◆ WHAT TO PRODUCE ◆
Resume the interview with John MacCormick on Dickinson's liberal-arts computer science curriculum, picking up after its final paragraph.

◆ TEXT BLOCK ◆

John MacCormick in Tome Hall, home of the Department of Computer Science. Photo by Dan Loh.
by Tony Moore
Professor of Computer Science John MacCormick received his Ph.D. from Oxford University. The author of four books—including Nine Algorithms That Changed the Future and the recently published Thinking AI: How Artificial Intelligence Emulates Human Understanding—MacCormick's work spans several subfields, including computer vision, large-scale distributed systems, computer-science education and the public understanding of computer science.
Dickinson isn’t an engineering school, and that’s kind of the point. What does a liberal-arts computer-science education give students that a more technically focused program might not?
We are really proud of the liberal-arts character of our computer science curriculum here at Dickinson. One of our faculty members, Professor Grant Braught, is an internationally recognized expert on the design and implementation of computer-science (CS) curricula within a liberal-arts setting. At Dickinson, this translates into a CS major that is rich in the social, legal and ethical aspects of computing. We don’t have a separate ethics course. Instead, these ideas are embedded in most of our courses, with particularly substantial components in the four courses that make up our Tools & Practices sequence. Even our introductory course (COMP130) isn’t just about programming. It includes components on computing and society, such as readings and discussions about bias in AI and the societal effects of algorithms. This course is designed for people who have never written a line of code, by the way. I recommend it to all Dickinson students!
Another liberal-arts dimension of our curriculum is a focus on humanitarian open-source software. In the tech world, “open source” means that a program is freely available to download, edit, improve and redistribute. Humanitarian open-source projects help to address societal needs; examples include educational software for elementary school children or a free medical records system used in developing countries. The Tools & Practices sequence of our curriculum uses open-source projects to build experience and skills, culminating in our senior seminar. In this capstone course, students contribute to large-scale preexisting open-source projects—often humanitarian ones.

◆ RECORDED DATA ◆

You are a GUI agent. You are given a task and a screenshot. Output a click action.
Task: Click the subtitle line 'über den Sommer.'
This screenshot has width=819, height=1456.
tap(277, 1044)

◆ RESULT OF THIS EXERCISE ◆
The question driving your new book, Thinking AI—“Can a computer program think like a human?”—was famously posed by Alan Turing in 1950. That’s 76 years of very smart people arguing about it. What made you think you had something new to add, and did writing the book change your own answer?
My answer is still the same as the one Turing gave three-quarters of a century ago: It is possible, in principle, for a computer program to emulate human thought. But direct emulation is a relatively uninteresting way to answer the question. Instead, we should examine existing computer programs to understand to what extent, and in what ways, their activity resembles human cognitive processes. This is where I believe my book has something new to contribute. Because of the phenomenal advances in artificial intelligence over the last two decades, we have a wealth of intriguing examples of AI programs that do mimic certain human brain processes in limited but well-defined ways. So the book picks a handful of these intriguing examples and reveals how they work, using explanations that anyone can understand. Armed with that technical understanding, we can then address the nuances of the main philosophical question: To what extent, and in what ways, can a computer program appear to think like a human?
ChatGPT can now pass the bar exam, write a pretty good sonnet and tell you what’s wrong with your sourdough starter. Half the world is convinced AI is going to save civilization; the other half is convinced it’s going to end it (you may or may not be surrounded by some of those people). As someone who has actually looked under the hood, what do you want people to understand that they almost certainly don’t?
There are two things that I hope people can start to appreciate about AI. First, even if computer programs exceed human ability in all intellectual endeavors at some point in the future, we can retain our humanity by continuing to value human interactions and human creativity. I have a recent op-ed in the Washington Post that explains more about my views on this.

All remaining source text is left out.